= Beginning of Section =
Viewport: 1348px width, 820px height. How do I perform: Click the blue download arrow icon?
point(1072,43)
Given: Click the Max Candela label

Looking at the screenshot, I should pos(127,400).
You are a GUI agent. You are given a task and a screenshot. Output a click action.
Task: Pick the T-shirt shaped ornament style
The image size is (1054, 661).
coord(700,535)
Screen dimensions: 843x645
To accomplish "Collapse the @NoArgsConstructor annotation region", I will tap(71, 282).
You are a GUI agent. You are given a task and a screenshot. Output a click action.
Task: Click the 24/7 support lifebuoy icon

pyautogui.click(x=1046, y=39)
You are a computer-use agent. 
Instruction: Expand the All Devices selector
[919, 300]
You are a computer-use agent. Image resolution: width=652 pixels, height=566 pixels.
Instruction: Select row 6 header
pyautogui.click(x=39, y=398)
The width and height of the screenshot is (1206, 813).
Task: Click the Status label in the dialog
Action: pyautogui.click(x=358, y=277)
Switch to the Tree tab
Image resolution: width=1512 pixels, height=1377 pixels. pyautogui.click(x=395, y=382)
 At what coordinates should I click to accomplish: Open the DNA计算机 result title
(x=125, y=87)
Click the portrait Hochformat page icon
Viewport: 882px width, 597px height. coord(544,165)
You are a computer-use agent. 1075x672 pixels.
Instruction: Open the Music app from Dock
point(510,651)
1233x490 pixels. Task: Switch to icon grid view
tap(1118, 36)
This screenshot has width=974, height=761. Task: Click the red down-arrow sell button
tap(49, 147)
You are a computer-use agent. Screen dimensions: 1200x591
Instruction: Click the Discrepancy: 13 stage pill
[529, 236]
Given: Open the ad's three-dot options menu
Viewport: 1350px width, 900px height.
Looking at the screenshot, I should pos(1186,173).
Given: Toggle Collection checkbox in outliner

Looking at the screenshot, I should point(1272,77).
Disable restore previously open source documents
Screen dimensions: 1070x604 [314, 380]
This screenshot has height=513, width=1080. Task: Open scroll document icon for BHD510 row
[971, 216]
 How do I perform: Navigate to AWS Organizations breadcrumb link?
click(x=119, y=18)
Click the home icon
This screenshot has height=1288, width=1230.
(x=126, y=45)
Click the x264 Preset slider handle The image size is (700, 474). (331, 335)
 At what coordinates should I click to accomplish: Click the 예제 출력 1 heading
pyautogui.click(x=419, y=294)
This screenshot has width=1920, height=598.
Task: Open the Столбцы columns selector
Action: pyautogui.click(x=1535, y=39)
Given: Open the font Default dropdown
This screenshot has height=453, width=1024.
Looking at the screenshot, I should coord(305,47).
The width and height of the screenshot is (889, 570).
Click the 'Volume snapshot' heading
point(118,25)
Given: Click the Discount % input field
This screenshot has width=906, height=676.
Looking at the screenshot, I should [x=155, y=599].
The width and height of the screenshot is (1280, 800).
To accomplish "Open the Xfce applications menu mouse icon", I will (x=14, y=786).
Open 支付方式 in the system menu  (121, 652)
= End of Section =
■ **Problem**
In the records above, find every line containing the word "will" and show it.

■ **Solution to this exercise**
To accomplish "Collapse the @NoArgsConstructor annotation region", I will tap(71, 282).
To accomplish "Open the Xfce applications menu mouse icon", I will (x=14, y=786).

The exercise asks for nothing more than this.